▶ _Your instructions_:
Using the material below, copy every line where "computer" appears.

- Opening Delimiter -

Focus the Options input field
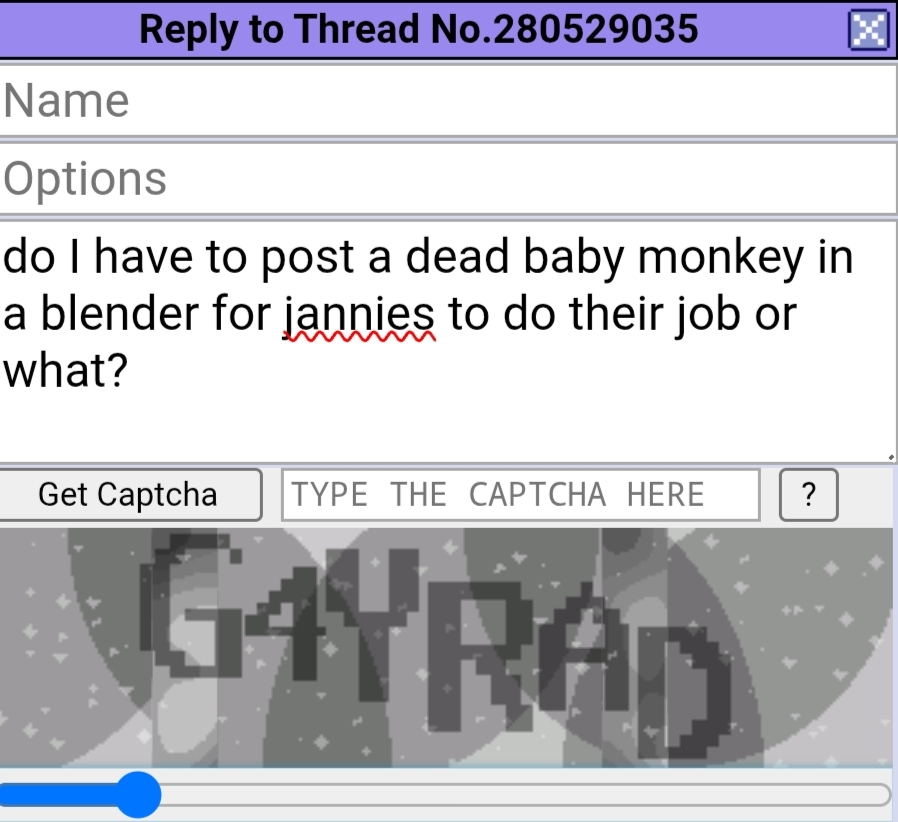The width and height of the screenshot is (898, 822). pos(448,179)
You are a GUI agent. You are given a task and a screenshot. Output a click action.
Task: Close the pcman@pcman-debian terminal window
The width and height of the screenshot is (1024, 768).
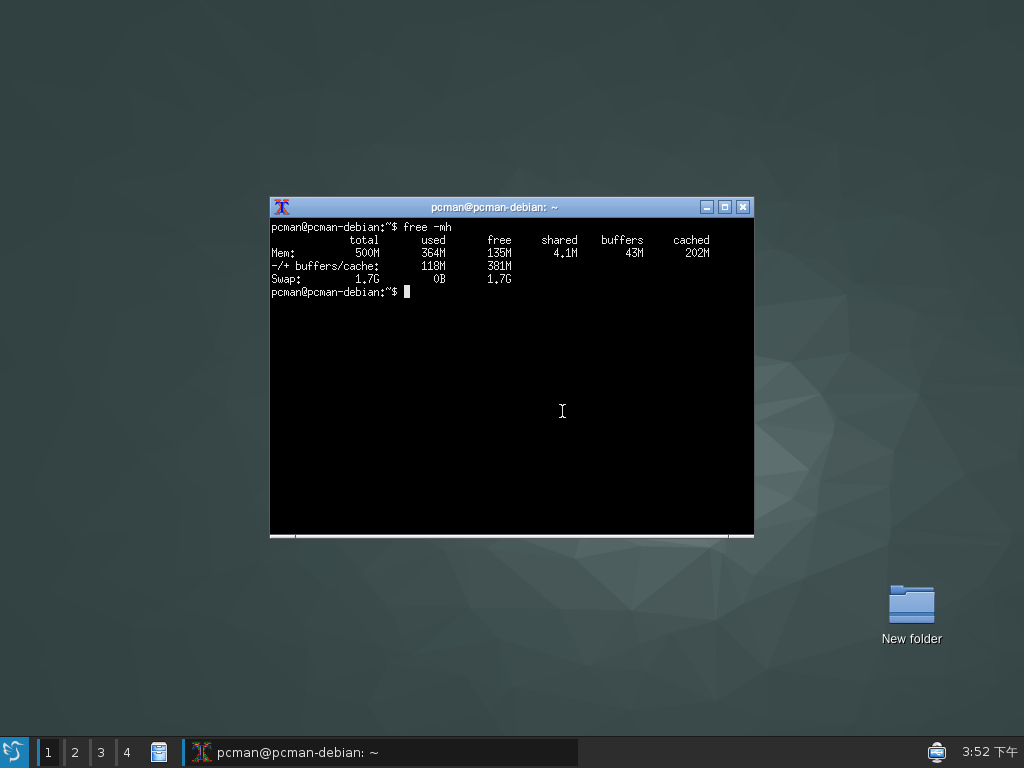coord(743,207)
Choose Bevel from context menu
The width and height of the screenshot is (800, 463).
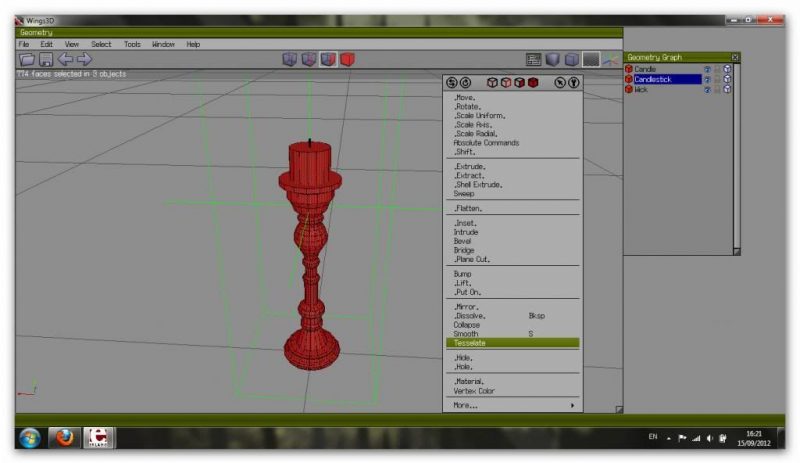pos(462,241)
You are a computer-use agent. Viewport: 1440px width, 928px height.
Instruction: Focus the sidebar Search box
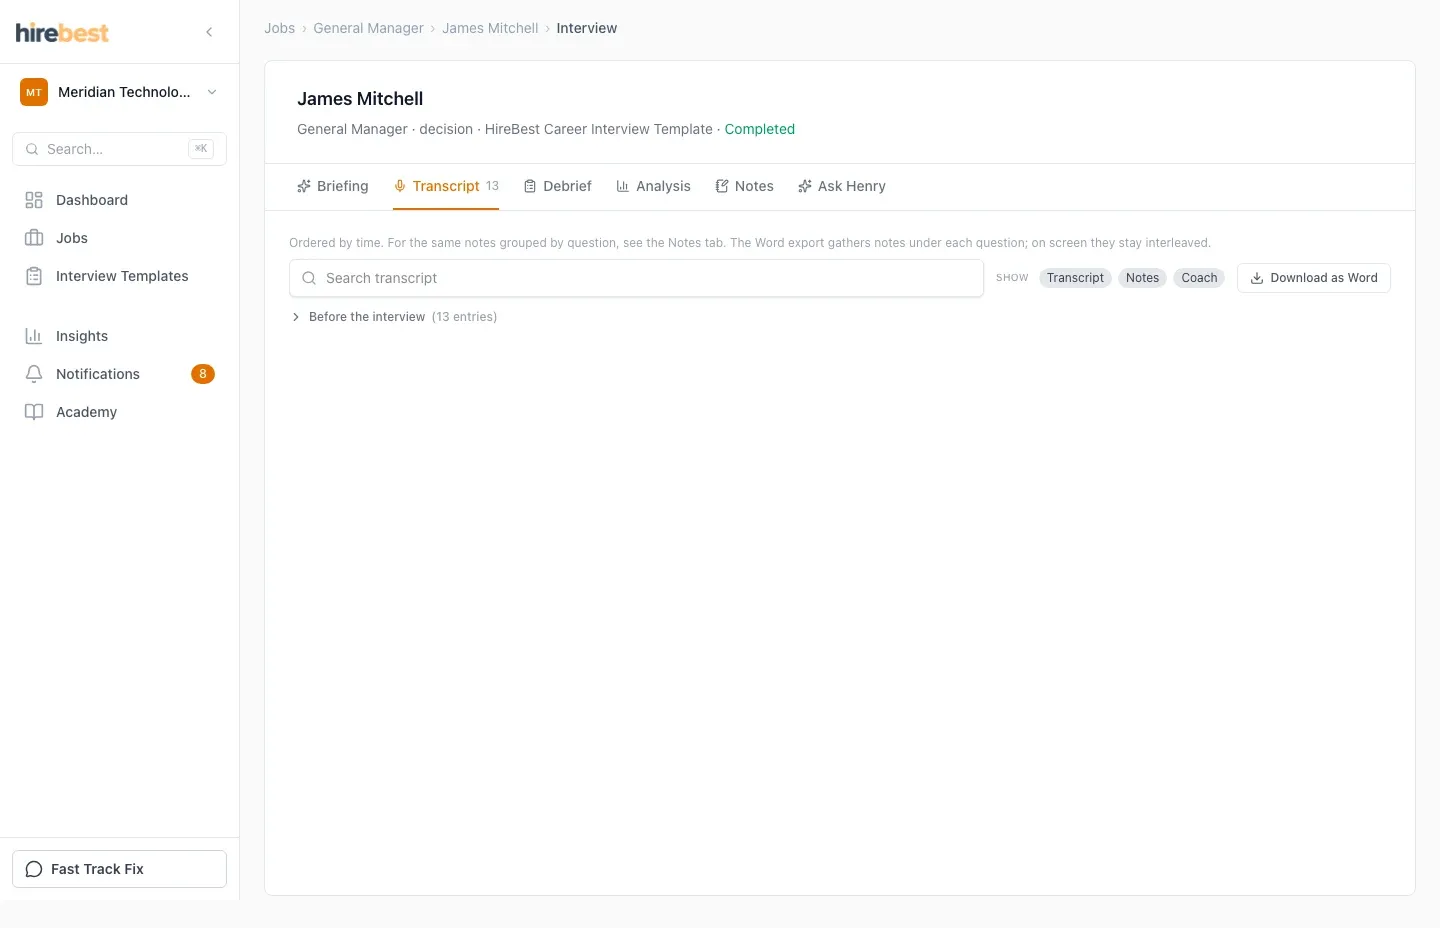pos(119,149)
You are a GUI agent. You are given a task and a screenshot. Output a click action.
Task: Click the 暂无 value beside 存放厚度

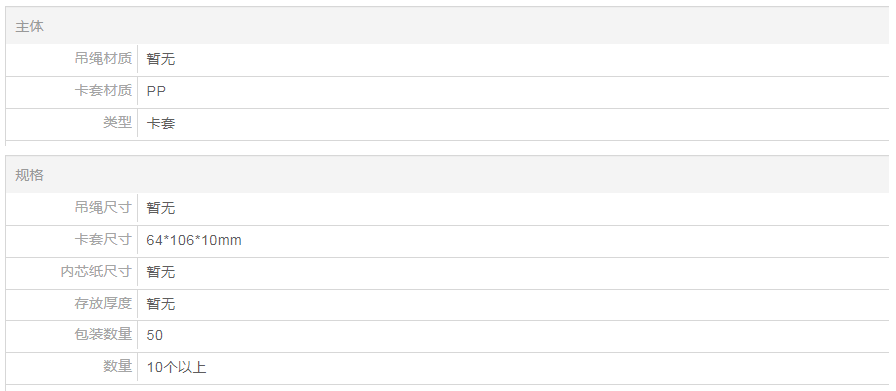(161, 304)
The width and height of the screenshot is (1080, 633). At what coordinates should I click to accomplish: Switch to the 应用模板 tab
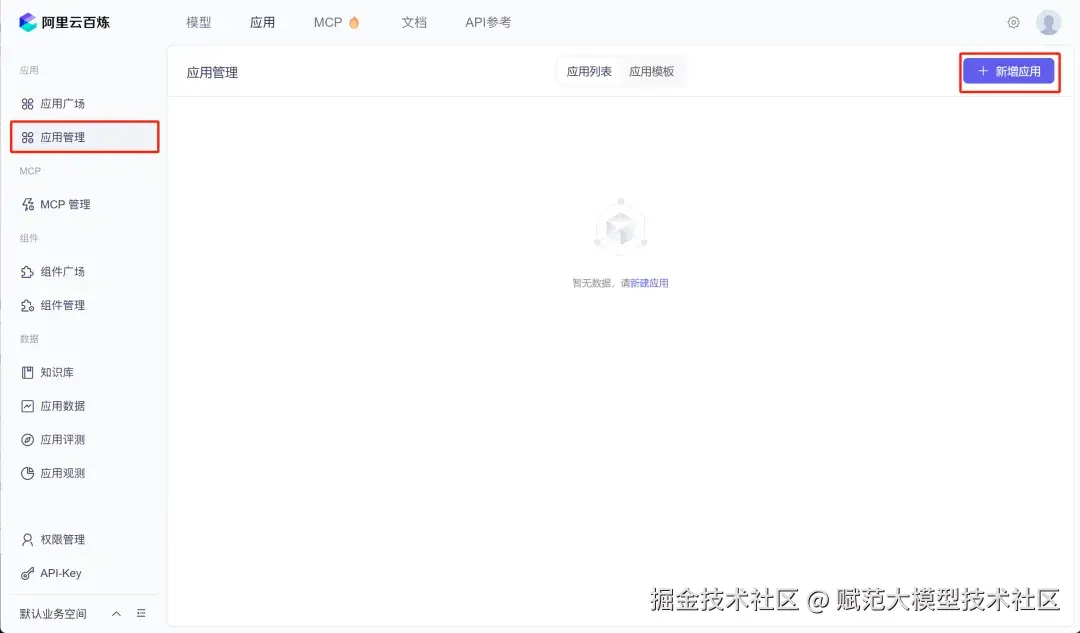tap(652, 71)
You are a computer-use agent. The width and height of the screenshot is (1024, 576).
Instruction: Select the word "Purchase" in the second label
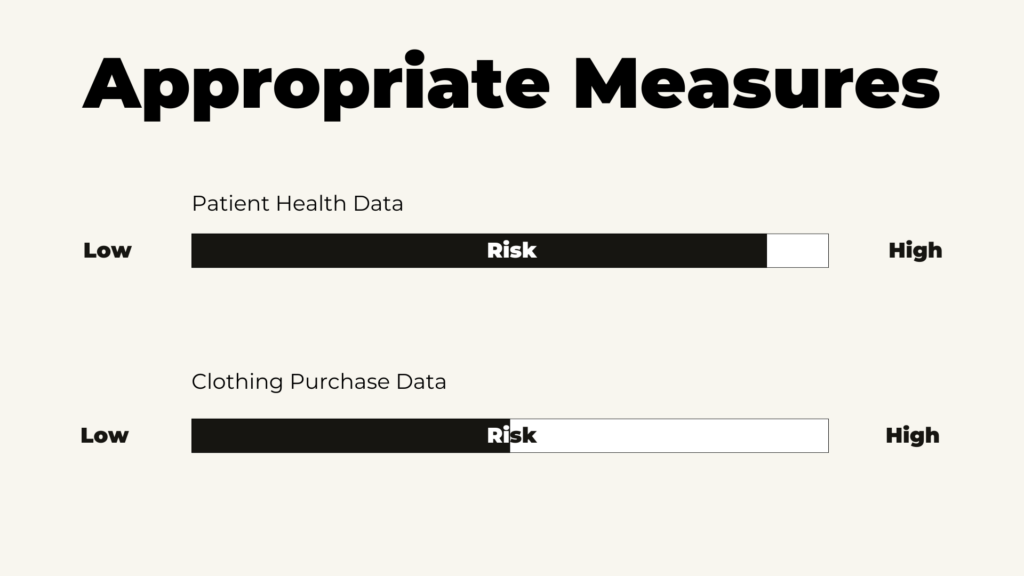(340, 382)
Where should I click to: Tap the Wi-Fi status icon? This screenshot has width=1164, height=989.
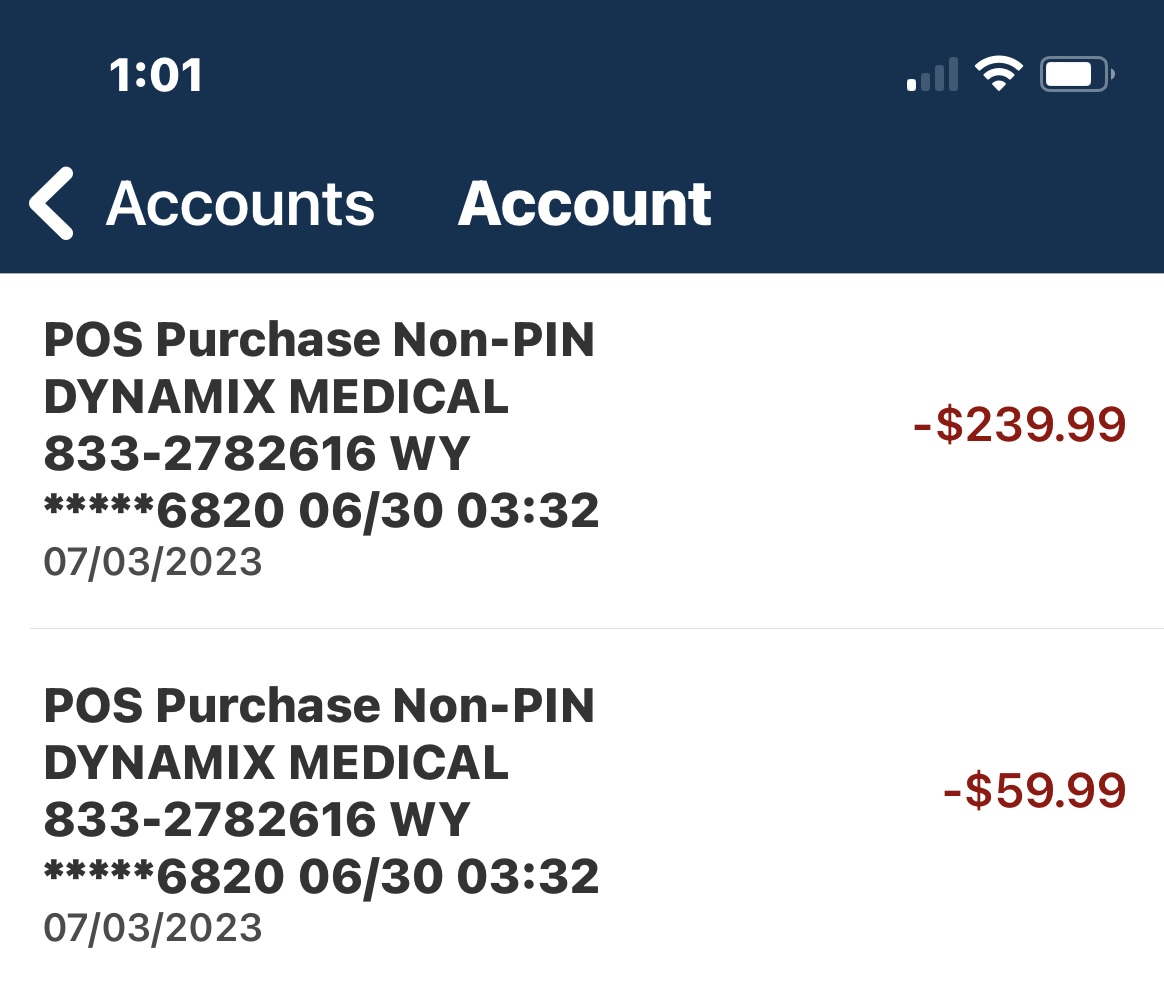(x=998, y=74)
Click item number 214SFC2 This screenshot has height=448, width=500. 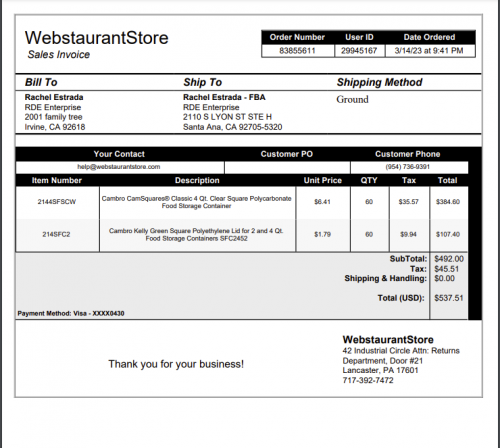[56, 234]
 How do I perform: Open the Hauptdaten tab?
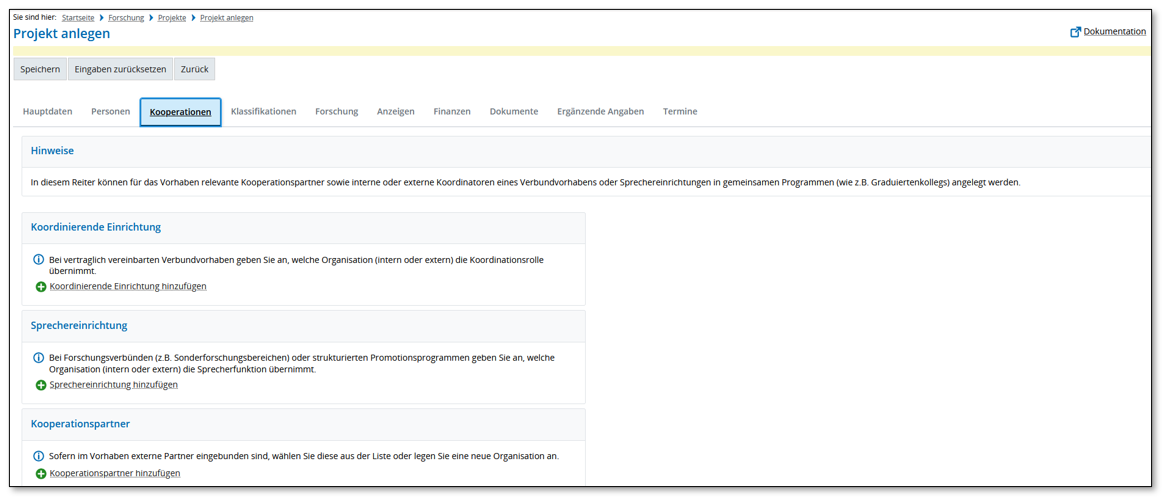(x=47, y=112)
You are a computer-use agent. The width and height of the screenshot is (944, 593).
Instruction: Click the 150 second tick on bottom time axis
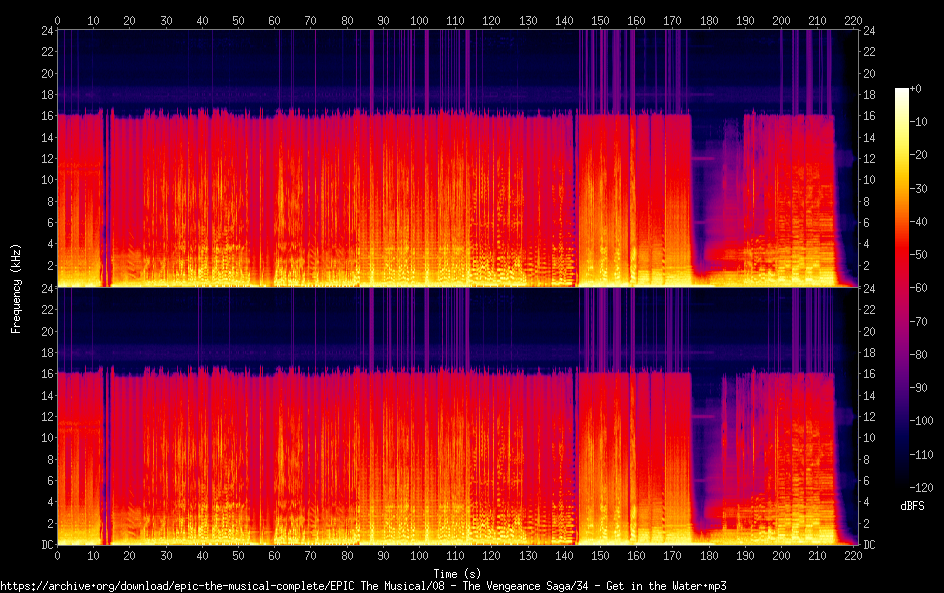[601, 555]
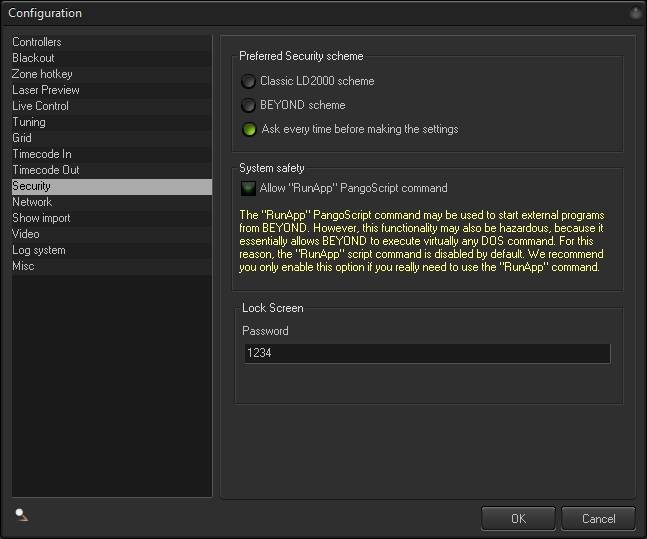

- Closing Delimiter -

▶ _Exercise result_:
You are a computer-use agent. Viewport: 1440px width, 928px height.
You are a computer-use agent. The width and height of the screenshot is (1024, 576).
You are a computer-use agent. The width and height of the screenshot is (944, 593).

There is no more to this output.